When the PPR vaccine Nig.75/1 production started in 1999 in Vom, Nigeria, a rural farmer came and bought the vaccine and had his animals vaccinated.

The following year the farmer came and reported that when PPR outbreaks occurred in his locality all his animals were protected and his neighbours suffered losses due to the outbreak because goats were not vaccinated, and therefore he came back to buy some more vaccine.

From the discussions some people are of the opinion that PPR control and eradication through massive vaccination will be a difficult task. In support of what Dr Taylor said, mass vaccination coverage for three to five years will drastically bring PPR under control.

Once a well structured global strategy is put in place and the resources are available PPR can be controlled through mass vaccination, seromonitoring and virus surveillance.
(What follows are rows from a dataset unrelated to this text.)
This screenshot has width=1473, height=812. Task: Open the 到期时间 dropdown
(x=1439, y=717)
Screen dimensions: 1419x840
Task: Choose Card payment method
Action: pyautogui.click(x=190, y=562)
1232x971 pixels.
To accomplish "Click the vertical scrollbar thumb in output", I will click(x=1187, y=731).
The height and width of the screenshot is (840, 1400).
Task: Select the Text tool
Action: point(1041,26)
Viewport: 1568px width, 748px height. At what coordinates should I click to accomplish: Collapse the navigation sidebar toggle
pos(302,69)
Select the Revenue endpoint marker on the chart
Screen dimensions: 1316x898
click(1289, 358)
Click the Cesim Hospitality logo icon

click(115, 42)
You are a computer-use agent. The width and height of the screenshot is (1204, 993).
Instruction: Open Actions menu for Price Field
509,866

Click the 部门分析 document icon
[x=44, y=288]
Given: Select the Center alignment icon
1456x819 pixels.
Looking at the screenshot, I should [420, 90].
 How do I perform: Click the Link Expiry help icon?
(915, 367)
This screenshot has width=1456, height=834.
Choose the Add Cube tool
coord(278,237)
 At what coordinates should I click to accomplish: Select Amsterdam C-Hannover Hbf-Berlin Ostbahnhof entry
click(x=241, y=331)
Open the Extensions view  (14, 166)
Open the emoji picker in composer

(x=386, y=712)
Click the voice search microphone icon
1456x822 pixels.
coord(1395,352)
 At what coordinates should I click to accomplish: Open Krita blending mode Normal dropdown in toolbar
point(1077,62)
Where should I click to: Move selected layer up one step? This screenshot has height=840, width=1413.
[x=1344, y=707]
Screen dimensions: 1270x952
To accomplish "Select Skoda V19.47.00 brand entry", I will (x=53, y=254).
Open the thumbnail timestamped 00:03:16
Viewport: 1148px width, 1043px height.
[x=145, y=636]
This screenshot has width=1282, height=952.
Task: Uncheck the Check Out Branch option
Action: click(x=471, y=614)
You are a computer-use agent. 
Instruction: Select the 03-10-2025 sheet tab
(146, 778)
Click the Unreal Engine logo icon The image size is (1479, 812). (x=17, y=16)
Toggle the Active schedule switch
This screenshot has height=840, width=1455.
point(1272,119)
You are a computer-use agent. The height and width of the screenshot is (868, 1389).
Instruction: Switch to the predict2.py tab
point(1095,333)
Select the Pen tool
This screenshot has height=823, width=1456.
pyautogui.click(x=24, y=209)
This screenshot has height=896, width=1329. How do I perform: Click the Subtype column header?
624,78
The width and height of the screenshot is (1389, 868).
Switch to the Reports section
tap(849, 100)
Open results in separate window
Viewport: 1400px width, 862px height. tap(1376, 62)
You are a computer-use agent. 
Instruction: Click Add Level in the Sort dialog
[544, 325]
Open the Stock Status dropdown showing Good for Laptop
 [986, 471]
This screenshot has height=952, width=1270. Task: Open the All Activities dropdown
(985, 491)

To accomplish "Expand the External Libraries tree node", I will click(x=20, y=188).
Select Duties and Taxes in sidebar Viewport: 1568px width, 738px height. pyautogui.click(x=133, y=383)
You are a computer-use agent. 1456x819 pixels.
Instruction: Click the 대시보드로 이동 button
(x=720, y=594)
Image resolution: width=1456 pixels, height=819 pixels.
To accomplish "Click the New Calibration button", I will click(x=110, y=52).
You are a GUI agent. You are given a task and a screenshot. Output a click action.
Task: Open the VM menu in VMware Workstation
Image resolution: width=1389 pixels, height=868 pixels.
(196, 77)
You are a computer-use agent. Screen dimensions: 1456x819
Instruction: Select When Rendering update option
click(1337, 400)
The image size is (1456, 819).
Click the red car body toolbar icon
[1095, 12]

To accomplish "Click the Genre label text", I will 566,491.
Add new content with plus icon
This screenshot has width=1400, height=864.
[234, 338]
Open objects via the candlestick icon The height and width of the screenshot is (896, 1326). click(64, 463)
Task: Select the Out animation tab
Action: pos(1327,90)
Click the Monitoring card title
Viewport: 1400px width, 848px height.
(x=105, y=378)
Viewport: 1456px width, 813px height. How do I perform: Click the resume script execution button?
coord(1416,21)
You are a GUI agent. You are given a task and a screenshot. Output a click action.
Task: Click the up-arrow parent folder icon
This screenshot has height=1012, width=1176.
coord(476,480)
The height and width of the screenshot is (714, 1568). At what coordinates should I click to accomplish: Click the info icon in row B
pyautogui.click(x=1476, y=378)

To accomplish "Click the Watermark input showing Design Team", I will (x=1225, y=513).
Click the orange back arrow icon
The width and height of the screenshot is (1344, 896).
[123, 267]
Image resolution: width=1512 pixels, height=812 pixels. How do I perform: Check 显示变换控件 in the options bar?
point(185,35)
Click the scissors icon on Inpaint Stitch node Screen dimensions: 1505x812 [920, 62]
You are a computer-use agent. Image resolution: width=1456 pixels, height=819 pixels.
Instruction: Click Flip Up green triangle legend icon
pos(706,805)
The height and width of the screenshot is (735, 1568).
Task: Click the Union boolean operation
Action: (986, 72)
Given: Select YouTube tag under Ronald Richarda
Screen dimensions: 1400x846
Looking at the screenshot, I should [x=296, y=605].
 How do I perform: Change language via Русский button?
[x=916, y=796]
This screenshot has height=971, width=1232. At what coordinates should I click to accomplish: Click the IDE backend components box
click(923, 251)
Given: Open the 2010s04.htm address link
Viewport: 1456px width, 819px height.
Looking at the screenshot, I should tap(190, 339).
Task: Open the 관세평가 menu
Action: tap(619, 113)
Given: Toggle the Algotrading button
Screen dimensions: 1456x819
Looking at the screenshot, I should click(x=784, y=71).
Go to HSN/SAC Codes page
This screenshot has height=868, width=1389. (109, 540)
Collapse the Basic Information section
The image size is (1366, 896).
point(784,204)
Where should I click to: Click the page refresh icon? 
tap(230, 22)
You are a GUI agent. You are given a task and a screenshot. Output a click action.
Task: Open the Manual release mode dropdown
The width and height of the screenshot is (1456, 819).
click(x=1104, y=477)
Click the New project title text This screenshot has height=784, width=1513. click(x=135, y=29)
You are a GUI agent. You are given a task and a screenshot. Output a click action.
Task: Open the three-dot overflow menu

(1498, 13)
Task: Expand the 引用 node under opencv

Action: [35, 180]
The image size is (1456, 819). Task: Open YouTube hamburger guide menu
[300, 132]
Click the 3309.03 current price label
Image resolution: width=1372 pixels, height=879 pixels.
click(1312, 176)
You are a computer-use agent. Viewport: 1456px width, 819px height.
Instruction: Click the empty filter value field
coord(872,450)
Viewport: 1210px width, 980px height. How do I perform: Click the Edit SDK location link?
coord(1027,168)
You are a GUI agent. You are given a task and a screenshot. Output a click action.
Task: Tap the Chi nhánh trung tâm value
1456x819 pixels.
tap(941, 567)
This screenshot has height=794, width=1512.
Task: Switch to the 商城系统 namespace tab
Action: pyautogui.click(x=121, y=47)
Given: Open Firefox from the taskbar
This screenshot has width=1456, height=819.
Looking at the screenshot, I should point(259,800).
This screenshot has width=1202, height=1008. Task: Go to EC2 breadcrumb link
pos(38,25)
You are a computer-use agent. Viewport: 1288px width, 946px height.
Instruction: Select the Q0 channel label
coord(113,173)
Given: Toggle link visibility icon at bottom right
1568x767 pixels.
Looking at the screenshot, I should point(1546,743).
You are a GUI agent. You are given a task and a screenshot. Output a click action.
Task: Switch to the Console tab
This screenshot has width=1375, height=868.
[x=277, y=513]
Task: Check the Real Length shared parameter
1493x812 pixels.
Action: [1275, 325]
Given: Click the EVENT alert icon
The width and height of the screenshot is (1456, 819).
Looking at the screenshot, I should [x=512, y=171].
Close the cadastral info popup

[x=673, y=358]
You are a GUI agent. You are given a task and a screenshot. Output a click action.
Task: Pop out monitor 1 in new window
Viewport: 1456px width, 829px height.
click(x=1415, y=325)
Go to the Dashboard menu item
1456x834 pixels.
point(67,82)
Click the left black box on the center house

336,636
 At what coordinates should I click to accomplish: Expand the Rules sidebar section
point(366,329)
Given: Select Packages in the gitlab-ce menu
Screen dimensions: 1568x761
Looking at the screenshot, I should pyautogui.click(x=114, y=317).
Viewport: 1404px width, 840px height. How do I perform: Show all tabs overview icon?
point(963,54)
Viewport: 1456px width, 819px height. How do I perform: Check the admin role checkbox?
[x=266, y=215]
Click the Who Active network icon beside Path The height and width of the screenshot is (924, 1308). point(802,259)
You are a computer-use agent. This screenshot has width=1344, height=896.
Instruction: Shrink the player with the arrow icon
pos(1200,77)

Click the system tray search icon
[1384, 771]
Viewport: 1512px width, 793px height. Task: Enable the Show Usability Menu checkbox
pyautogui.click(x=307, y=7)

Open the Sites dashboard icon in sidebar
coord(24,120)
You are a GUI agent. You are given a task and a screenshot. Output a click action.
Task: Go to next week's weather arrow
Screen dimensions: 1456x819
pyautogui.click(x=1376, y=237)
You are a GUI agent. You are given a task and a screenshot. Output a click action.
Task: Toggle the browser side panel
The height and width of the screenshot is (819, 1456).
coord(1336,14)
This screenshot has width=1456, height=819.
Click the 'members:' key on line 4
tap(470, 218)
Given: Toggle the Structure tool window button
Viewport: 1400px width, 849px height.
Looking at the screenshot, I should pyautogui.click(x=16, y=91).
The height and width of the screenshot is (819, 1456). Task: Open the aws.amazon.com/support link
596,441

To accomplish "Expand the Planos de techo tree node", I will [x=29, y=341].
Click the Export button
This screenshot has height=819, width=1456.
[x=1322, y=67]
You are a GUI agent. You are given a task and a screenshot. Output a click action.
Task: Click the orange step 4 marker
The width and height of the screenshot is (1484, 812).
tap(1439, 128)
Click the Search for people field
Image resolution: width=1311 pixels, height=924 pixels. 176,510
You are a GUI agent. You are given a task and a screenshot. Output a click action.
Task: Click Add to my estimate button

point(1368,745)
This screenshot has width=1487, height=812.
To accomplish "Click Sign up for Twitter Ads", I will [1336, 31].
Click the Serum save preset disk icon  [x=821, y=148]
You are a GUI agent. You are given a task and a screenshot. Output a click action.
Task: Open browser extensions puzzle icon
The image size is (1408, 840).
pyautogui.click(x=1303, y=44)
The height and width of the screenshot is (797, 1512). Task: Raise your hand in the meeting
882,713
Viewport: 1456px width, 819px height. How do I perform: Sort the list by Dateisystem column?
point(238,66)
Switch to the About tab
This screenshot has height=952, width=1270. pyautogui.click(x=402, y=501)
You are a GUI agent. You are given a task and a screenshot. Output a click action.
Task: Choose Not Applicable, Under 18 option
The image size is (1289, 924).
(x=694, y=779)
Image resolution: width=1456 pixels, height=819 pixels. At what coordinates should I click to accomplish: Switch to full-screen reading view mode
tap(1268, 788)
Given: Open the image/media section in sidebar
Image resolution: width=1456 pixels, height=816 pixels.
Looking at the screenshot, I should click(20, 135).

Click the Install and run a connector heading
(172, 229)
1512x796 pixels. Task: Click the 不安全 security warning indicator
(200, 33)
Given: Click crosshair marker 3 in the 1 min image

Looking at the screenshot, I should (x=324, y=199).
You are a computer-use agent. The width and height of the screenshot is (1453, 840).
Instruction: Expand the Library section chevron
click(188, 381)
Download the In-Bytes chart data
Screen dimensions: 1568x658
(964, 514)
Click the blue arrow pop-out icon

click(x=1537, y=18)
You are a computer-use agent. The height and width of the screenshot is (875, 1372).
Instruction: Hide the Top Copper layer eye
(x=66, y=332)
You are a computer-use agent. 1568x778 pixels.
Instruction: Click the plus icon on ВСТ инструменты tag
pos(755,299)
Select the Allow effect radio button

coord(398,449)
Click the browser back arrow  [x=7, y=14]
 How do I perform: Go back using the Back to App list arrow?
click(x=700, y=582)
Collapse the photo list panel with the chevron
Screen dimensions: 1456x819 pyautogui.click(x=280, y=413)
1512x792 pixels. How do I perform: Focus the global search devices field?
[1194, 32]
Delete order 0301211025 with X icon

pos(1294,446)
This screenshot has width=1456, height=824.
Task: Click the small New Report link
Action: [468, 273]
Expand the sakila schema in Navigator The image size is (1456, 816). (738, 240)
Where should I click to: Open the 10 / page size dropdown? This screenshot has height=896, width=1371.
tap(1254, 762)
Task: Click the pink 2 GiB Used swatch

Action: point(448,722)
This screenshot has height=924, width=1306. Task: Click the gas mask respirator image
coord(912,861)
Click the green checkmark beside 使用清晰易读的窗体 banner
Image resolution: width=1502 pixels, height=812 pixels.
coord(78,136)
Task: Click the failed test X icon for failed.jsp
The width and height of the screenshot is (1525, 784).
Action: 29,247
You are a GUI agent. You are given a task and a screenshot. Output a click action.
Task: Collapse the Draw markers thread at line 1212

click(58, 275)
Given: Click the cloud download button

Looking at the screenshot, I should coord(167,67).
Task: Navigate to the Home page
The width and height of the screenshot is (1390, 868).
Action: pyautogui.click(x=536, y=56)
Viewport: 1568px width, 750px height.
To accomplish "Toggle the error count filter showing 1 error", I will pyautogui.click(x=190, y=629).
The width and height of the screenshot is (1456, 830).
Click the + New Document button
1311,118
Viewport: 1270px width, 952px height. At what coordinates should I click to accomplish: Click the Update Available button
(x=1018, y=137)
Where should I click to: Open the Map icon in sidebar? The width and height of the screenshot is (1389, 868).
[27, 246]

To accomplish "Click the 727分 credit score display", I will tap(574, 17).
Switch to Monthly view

But if seromonitoring will be too expensive, then follow the five-year mass vaccination period with virus search and revaccinate where neccessary.

David Shamaki
National Veterinary Research Institute Vom
Nigeria







On Thursday, February 13, 2014 5:26 PM, Paul Rossiter <[log in to unmask]> wrote:
 
Dear colleagues,
 
To let you know that we have attempted to estimate the basic and effective reproductive ratio for Tanzania. Details can be found in the following link. http://www.ojvr.org/index.php/ojvr/article/view/593
 
Fredrick
 
Fred - I have taken the liberty of copying the abstract from this paper and pasting it below for everyone to read more easily. Moderator 
 
"Peste des petits ruminants virus, which causes a severe disease in sheep and goats, has only recently been officially declared to be present in Tanzania. An epidemiological study was carried out between September 2008 and October 2010 to investigate the incursion, persistence and spread of the virus in Tanzania. The investigation involved serosurveillance, outbreak investigation and computation of epidemiological indices such as the effective reproductive number, persistence and the threshold level for vaccination. Field and molecular epidemiological techniques were applied to isolate, characterise and trace the origin of the virus in Tanzania. A total of 2182 serum samples from goats and 1296 from sheep from 79 villages across 12 districts were investigated. Village-level prevalence of infection was variable (0.00% – 88.00%) and was higher in pastoral than in agro-pastoral villages. The overall antibody response to the virus was 22.10% (CI 95% =
 20.72% – 23.48%). About 68.00% and 73.00% of seropositive goats and sheep, respectively, did not show clinical signs. The proportion of seropositive animals differed significantly (p ≤ 0.001) between age groups, sex and farming practices. Real-time polymerase chain reaction results showed that the isolated strains belong to lineage III, whose origin is in East Africa and the Middle East. This indicates that one of the northern neighbouring countries is most likely the source of infection. The computed overall effective reproductive number, the threshold level of vaccination necessary to eradicate the disease and persistence were 4.75% and 98.00%, respectively. These estimates indicate that achieving elimination of the peste des petits ruminants virus from pastoral flocks will require significant effort and development of highly effective intervention tools".